> [Aangeleverde tekst]:

**********

Archie, de man van staal

archieOp de Coral Rubrum hadden we een steward, een Indonesier van wie ik de naam niet meer herinner, met een roestvrijstalen glimlach…
Hij had al zijn tanden laten trekken, en kronen laten plaatsen van glimmend staal, ik noemde hem daarom “ARCHIE, de man van Staal, zoals de stripheld uit mijn jeugd.
De Steward begreep die naam niet echt, en hij glimlachte dan maar wat schaapachtig, en liet dan zijn glimmende stalen gebit zien.
Nu was deze steward niet echt vlot in bedienen, en je moest hem in het Maleis (Indonesisch) aanspreken, als je iets vlug gedaan wilde hebben. Hij had ook de slechte gewoonte wanneer hij schalen eten op tafel zette, hij de schalen zodanig krampachtig vast hield, om ze niet te laten vallen, dat zijn duim in het eten zat. De 1e stuurman heeft vele tevergeefse pogingen ondernomen om hem van deze gewoonte af te helpen.

Gebakken Trassi;
trassie
Nu had je op de Coral Rubrum in de officieren messroom een pantry, welke pantry een verbinding met de kombuis had d.m.v. een doorgeefluik. Tijdens een pikheet in de messroom kwam de kok ons een keer pesten om met een braadpan met dampende Trassi binnen te komen. Trassi, een gedroogde en gefermenteerde garnalen pasta, stinkt op zich al hevig, en stinkt onverdraagzaam intens zodra je het begint te bakken.

**********

> [Getoond materiaal]:
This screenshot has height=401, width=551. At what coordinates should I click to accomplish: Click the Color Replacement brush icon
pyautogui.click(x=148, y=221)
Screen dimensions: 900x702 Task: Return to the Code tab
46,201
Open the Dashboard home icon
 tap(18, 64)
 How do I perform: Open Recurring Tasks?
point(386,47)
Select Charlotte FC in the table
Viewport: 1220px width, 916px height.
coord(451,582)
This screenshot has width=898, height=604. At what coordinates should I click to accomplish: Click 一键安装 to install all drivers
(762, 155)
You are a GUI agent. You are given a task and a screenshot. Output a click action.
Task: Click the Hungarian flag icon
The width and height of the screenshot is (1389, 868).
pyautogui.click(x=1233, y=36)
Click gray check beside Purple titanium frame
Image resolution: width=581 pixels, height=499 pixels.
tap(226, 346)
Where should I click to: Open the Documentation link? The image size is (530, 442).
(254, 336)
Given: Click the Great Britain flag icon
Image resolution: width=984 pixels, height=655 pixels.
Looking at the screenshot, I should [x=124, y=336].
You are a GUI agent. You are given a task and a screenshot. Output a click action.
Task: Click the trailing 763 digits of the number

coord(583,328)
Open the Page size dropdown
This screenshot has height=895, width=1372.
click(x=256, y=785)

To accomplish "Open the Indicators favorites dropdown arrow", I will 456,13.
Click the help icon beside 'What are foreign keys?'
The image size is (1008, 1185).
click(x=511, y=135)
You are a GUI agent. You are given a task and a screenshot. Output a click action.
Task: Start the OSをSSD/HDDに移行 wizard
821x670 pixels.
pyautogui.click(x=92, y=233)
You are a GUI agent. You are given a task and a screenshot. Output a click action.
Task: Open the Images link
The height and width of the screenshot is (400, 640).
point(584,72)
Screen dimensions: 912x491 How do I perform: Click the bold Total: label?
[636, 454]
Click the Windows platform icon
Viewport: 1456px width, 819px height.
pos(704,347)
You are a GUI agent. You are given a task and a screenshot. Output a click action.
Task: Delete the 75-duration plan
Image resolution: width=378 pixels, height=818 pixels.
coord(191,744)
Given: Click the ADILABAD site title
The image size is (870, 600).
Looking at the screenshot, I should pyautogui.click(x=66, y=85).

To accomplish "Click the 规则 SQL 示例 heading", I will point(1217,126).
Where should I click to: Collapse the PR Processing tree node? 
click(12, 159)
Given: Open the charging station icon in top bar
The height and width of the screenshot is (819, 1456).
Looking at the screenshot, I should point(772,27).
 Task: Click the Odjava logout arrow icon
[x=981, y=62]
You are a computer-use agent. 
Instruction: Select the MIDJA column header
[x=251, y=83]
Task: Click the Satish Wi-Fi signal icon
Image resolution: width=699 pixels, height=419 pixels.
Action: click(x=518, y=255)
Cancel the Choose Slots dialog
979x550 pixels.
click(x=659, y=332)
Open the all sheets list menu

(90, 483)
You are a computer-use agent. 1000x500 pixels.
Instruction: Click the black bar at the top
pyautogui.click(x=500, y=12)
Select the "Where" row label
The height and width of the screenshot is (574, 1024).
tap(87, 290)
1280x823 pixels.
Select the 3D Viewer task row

**********

> [Vereisten]: Schrijf alsjeblieft het deel van de aangeleverde tekst letterlijk over dat begint bij de woorden "Archie, de man van staal"; stop na "stalen gebit zien.". De lijst is hier niet nodig.

> [Uitvoer opdracht]:
Archie, de man van staal

archieOp de Coral Rubrum hadden we een steward, een Indonesier van wie ik de naam niet meer herinner, met een roestvrijstalen glimlach…
Hij had al zijn tanden laten trekken, en kronen laten plaatsen van glimmend staal, ik noemde hem daarom “ARCHIE, de man van Staal, zoals de stripheld uit mijn jeugd.
De Steward begreep die naam niet echt, en hij glimlachte dan maar wat schaapachtig, en liet dan zijn glimmende stalen gebit zien.